Induction of Subacute Ruminal Acidosis Affects the Rumen Microbiome

Thursday, July 24, 2014: 10:00 AM
2504 (Kansas City Convention Center)
Joshua C McCann , University of Illinois, Urbana, IL
Saleh A Alqarni , University of Illinois, Urbana, IL
Shaoyu Luan , University of Illinois, Urbana, IL
Phil Cardoso , University of Illinois, Urbana, IL
Juan J Loor , University of Illinois, Urbana, IL
Abstract Text:

Subacute ruminal acidosis (SARA) negatively impacts the dairy industry by decreasing milk production, efficiency of milk production, and increasing culling rate and death loss. Six lactating Holstein cows were used in a replicated 2 × 2 Latin square design to determine the effects of SARA induction on the rumen microbiome. Experimental periods were 10 d with d 1 - 3 for ad libitum intake of control diet, followed by 50% feed restriction on d 4, and ad libitum access on d 5 of the control diet (control) or control diet + 4.6 kg of a 50:50 wheat/barley pellet (challenge). Ruminal samples were collected on d 1 and 6 of each period prior to morning feeding and separated into liquid and solid fractions. Bacterial DNA was extracted from the solid fraction after physical homogenization. Real-time quantitative PCR was used to determine SARA challenge effects on culturable bacterial species. Butyrivibrio proteoclasticus was observed in the greatest relative abundance of the evaluated species (0.4 - 0.2%) with a treatment × day effect (P < 0.01). For the control treatment, Butyrivibrio proteoclasticus increased (P = 0.04) from d 1 to d 6, but there was a tendency to decrease (P = 0.08) for the challenge treatment from d 1 to d 6. Anaerovibrio lipolytica remained stable during the challenge treatment, however, relative abundance increased (P < 0.01) decidedly on control d 6. A primary cellulolytic species, Fibrobacter succinogenes, was decreased (P < 0.02) from d 1 to d 6 of the control and challenge treatment.

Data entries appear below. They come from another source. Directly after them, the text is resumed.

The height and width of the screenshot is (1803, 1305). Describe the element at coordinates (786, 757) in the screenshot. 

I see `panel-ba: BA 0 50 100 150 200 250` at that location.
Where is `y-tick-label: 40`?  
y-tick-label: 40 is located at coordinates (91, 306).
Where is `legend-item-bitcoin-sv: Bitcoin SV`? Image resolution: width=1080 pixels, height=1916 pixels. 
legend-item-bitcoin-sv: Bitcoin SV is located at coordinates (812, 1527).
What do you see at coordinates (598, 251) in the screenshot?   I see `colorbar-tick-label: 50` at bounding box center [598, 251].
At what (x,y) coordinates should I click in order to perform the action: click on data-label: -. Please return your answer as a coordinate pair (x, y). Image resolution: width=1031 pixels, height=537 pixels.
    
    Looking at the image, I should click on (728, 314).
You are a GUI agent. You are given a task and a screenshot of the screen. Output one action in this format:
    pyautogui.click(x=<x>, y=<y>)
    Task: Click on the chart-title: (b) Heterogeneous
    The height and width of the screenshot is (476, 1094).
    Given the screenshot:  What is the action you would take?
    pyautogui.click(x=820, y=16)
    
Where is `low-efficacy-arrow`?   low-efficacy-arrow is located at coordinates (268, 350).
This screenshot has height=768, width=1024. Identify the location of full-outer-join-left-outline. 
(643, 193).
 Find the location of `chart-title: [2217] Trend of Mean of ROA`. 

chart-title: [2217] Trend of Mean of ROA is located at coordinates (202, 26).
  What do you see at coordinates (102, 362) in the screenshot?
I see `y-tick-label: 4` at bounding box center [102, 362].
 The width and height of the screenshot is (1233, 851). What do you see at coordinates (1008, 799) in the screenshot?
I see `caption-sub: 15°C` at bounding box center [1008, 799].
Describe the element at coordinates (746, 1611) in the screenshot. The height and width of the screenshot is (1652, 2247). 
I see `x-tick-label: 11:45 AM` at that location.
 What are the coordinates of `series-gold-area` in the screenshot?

While Selenomonas ruminantium and Eubacterium ruminantium decreased (P ≤ 0.03) from d 1 to d 6 of the challenge treatment, both species were unaffected by control treatment. Relative abundance of Prevotella bryantii increased (P < 0.01) on d 6 of the challenge treatment, but no effects of the control treatment were observed. Similarly, the lactate-utilizing species, Megasphaera elsdenii, had a tendency to increase (P < 0.06) on d 6 of the challenge treatment, yet populations remained stable during the control treatment. Overall, results indicate the challenge treatment caused greater shifts within the rumen microbiome and are likely linked to the onset of SARA.